DMD: Analysis guarantees del/dup detection at single-exon resolution.
FKTN: Analysis includes the intronic variant NM_001079802.1:c.647+2084G>T (also known as NM_001079802.1:c.648-1243G>T) and the ~3 kb retrotransposon insertion in the 3' UTR at position NM_001079802‚Äã.1:c.*4392_*4393.
FLNC: Deletion/duplication analysis is not offered for exon 47. Sensitivity and specificity for single nucleotide variants, insertions and deletions in exons 47-48 may be reduced due to the presence of segmental duplications overlapping the region.
GAA: Analysis includes the promoter variant NM_000152.3:c.-32-13T>G as well as the common exon 18 deletion.
GLA: Analysis includes the intronic variant NM_000169.2:c.IVS4+919G>A.
MYBPC3: Analysis includes the intronic variants NM_000256.3:c.1224-52G>A and c.3628-41_3628-17del25.
NF1: Sequencing analysis for exons 2, 7, 25, 41, 48 includes only cds +/- 10 bp.
PRDM16: Deletion/duplication analysis is not offered for exon 1.
SDHA: Deletion/duplication analysis is not offered for this gene and sequencing analysis is not offered for exon 14. Sequencing analysis for exons 6-8 includes only cds +/- 10 bp.
TTN: Exons 45-46, 147, 149, 164, 172-201 (NM_001267550.2) are excluded from analysis.

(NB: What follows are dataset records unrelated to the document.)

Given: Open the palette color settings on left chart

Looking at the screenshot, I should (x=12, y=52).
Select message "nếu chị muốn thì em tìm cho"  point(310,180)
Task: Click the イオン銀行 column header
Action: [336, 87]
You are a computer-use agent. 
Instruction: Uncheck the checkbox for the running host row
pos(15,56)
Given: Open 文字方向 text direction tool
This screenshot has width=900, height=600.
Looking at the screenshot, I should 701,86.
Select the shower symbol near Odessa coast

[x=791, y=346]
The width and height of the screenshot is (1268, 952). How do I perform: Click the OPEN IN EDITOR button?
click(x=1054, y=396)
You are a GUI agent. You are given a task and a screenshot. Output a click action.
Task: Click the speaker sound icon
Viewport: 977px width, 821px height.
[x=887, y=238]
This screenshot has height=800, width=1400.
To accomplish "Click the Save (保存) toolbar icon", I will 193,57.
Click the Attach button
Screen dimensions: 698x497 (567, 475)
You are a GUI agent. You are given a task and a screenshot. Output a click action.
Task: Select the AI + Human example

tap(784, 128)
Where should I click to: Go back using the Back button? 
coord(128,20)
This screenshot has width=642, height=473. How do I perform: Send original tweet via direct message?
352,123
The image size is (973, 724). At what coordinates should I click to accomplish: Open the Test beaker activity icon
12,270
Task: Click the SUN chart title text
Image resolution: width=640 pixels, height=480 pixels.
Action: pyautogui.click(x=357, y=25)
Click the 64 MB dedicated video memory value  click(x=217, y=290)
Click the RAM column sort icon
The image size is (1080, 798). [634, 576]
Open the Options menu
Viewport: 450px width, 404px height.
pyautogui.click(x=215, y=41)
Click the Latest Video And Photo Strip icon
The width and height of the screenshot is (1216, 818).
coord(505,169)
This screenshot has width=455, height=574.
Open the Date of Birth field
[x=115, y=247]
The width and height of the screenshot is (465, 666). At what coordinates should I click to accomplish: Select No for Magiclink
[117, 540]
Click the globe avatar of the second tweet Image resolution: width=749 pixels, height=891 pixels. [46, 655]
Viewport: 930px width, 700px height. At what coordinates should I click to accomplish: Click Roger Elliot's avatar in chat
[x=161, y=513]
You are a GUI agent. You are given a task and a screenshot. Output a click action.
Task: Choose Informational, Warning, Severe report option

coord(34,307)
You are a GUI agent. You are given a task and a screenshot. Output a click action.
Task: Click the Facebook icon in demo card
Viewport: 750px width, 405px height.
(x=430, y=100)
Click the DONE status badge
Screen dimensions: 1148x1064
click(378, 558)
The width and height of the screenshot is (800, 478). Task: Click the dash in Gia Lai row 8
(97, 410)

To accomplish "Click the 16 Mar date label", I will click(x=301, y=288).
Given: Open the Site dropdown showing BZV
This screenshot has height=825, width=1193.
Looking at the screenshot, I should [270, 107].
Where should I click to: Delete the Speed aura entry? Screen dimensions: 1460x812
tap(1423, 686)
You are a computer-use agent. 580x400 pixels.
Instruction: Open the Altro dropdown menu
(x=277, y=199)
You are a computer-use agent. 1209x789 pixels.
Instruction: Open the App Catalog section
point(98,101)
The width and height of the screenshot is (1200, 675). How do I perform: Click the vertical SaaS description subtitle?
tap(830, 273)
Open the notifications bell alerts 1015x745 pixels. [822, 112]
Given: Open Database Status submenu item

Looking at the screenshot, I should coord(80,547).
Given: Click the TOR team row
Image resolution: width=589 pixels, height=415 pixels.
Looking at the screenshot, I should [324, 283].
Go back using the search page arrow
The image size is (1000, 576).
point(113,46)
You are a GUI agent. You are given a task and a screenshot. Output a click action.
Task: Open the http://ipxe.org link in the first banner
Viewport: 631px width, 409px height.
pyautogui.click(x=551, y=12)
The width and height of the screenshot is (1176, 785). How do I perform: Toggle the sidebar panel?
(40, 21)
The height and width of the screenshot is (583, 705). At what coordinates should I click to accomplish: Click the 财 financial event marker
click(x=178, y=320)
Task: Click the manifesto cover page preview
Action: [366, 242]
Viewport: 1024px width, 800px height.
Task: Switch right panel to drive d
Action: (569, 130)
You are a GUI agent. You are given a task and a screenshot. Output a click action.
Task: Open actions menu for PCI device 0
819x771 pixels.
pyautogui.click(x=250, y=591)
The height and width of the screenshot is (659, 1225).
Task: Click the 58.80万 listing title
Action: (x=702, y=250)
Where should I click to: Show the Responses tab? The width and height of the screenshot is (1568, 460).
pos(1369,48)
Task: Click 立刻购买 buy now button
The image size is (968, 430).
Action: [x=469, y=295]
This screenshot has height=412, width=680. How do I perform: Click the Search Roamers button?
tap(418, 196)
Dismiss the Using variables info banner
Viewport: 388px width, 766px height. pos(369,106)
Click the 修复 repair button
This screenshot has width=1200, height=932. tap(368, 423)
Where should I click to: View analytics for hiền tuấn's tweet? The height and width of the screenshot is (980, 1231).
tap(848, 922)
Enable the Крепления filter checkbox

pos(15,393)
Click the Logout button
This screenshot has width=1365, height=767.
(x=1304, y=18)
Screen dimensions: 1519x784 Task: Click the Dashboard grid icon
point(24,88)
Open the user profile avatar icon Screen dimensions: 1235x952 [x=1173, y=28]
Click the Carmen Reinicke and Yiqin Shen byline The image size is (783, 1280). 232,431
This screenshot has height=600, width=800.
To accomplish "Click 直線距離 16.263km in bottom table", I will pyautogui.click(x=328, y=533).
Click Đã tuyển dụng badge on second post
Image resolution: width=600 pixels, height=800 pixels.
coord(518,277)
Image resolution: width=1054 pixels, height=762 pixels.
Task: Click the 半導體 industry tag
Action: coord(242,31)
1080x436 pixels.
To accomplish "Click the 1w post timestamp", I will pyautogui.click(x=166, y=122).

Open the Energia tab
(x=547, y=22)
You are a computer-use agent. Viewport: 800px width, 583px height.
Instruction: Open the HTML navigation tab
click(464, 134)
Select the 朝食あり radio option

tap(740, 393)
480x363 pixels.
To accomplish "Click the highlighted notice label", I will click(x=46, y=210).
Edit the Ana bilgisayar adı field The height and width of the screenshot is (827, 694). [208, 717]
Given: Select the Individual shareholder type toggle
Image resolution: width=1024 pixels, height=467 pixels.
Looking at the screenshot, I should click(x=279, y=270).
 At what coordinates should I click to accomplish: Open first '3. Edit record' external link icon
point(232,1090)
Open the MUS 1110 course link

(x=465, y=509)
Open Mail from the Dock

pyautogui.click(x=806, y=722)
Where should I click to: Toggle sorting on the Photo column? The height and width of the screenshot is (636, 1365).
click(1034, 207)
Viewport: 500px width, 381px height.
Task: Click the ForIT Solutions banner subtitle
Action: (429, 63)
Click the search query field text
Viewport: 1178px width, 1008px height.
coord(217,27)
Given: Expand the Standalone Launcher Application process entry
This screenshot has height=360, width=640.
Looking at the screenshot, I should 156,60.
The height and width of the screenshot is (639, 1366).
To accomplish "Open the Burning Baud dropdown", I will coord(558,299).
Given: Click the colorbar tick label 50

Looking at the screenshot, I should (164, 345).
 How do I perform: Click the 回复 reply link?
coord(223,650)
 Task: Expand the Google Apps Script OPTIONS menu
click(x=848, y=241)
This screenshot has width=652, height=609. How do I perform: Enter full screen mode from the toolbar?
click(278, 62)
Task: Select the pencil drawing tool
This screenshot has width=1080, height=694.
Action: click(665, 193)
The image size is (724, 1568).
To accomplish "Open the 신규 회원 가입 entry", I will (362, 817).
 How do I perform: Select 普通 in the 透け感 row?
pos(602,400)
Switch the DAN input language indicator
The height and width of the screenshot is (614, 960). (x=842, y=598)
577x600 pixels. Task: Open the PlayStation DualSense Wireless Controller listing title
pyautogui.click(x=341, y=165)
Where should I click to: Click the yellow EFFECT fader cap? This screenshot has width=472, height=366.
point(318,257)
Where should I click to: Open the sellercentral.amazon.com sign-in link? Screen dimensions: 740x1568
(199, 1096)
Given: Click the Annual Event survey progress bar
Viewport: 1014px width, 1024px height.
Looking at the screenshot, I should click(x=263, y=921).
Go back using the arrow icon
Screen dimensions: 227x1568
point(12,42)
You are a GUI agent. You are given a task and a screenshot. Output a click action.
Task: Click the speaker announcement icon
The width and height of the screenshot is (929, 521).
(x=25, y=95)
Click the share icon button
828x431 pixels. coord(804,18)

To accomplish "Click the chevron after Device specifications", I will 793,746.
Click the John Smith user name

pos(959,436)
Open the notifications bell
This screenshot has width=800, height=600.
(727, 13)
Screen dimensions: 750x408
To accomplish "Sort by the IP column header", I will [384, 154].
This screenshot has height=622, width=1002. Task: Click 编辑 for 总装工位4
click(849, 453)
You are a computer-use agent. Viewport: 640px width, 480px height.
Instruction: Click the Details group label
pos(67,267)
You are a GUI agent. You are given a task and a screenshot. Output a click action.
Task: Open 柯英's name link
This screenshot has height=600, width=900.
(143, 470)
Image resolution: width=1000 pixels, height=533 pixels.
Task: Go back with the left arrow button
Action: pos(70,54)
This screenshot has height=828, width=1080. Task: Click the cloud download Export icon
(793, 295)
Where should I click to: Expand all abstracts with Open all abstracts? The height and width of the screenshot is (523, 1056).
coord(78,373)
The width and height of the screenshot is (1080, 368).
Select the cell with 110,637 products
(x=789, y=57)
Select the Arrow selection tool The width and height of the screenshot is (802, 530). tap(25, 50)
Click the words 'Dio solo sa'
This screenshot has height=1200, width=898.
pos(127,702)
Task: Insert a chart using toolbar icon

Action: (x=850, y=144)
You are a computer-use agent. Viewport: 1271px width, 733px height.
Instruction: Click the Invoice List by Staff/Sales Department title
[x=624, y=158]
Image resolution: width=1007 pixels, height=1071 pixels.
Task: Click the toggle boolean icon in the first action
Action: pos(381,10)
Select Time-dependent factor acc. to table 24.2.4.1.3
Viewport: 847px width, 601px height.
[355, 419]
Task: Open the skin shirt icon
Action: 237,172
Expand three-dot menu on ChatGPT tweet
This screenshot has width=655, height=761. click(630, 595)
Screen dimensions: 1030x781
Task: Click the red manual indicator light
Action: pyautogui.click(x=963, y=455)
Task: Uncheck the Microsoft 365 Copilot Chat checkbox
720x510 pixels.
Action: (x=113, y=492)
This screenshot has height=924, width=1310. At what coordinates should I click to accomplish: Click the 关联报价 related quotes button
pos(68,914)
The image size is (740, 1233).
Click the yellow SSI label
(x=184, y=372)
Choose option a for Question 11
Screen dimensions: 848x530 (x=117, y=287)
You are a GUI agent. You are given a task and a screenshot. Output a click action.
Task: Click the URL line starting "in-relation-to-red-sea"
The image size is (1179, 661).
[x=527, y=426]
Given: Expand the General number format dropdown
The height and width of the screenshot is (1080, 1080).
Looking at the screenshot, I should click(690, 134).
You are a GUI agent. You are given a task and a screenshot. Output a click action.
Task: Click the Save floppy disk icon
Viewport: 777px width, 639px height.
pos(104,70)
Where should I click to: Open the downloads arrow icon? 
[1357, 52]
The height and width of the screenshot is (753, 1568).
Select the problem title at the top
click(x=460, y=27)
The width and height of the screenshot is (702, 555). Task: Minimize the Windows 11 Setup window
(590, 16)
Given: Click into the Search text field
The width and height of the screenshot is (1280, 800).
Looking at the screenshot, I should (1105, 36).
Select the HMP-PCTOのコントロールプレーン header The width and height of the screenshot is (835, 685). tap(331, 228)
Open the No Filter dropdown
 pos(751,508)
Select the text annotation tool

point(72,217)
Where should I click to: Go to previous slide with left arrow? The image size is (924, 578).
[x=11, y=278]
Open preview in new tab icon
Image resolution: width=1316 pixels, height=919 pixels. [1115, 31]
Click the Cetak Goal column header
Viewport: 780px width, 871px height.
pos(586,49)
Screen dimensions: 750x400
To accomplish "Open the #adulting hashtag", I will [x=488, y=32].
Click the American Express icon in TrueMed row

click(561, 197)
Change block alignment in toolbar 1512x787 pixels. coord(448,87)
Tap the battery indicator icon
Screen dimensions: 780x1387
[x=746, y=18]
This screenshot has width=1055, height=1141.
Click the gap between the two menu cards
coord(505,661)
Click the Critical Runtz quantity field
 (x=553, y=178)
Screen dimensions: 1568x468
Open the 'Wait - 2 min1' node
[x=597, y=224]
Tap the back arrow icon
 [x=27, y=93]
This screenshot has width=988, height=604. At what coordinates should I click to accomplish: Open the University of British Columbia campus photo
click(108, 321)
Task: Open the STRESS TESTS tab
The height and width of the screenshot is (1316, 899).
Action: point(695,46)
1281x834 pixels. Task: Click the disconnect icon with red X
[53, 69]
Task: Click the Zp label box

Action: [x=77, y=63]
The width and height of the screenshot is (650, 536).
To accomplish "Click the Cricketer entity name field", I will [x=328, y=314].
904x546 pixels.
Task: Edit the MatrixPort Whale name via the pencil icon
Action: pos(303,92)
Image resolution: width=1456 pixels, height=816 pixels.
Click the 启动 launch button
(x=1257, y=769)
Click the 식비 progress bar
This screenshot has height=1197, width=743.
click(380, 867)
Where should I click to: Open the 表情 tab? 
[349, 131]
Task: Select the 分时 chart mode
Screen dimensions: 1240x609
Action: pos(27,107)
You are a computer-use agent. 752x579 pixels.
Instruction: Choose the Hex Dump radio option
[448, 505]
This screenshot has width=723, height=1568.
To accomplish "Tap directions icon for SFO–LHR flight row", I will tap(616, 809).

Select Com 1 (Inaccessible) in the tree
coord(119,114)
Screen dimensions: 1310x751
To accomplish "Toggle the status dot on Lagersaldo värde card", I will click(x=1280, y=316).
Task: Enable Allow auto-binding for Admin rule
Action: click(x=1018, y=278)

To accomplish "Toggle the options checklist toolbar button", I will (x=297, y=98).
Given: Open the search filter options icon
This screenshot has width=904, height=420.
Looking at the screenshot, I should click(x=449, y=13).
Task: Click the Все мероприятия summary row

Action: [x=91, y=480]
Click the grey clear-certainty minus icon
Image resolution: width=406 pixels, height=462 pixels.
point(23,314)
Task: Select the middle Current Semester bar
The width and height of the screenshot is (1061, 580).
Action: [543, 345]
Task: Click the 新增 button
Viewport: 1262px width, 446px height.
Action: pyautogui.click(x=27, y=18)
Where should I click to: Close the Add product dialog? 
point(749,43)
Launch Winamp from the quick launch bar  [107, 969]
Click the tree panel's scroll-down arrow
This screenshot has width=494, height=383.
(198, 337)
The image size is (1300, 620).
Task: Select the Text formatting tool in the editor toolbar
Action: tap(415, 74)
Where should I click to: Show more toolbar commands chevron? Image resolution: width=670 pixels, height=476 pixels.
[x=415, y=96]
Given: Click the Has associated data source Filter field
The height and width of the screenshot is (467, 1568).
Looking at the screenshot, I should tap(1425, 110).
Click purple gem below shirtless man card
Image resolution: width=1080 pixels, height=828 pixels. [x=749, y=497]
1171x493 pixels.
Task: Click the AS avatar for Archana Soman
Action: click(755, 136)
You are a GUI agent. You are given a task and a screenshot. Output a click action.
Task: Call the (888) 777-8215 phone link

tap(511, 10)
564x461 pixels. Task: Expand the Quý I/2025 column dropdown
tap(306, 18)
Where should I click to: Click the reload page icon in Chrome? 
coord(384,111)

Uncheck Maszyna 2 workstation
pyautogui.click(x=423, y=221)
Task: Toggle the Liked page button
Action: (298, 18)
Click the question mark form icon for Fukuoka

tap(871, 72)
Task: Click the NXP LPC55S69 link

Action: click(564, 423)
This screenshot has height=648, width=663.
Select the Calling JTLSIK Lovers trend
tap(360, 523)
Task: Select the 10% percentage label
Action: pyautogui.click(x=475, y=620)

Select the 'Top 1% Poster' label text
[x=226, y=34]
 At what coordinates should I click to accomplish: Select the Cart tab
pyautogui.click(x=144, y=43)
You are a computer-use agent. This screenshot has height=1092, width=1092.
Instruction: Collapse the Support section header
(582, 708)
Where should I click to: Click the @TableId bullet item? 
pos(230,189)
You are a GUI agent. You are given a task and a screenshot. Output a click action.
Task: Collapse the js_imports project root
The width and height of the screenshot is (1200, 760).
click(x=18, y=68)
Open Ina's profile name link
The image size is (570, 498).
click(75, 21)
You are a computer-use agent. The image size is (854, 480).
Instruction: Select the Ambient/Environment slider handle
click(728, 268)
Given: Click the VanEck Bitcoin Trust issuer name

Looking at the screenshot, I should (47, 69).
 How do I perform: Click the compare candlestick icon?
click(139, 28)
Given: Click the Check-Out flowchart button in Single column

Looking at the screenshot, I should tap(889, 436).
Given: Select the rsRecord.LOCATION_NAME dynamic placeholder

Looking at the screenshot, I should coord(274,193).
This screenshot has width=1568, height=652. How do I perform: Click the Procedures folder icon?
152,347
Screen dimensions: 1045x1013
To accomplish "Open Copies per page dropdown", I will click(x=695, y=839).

TTN variants are included in the primary report based on functional effect and/or location. A complete list of variants of uncertain significance, likely benign and benign variants in TTN is available upon request. Variants are named relative to the NM_001267550.2 (meta) transcript. Variants in the coding sequence and intronic boundaries of the clinically relevant NM_133378.4 (N2A) and fetal isoforms are reported (PMID: 25589632, 29598826, 29691892, 31660661), with the exception of the PEVK tandem repeat region (172-198) (PMID: 28040389).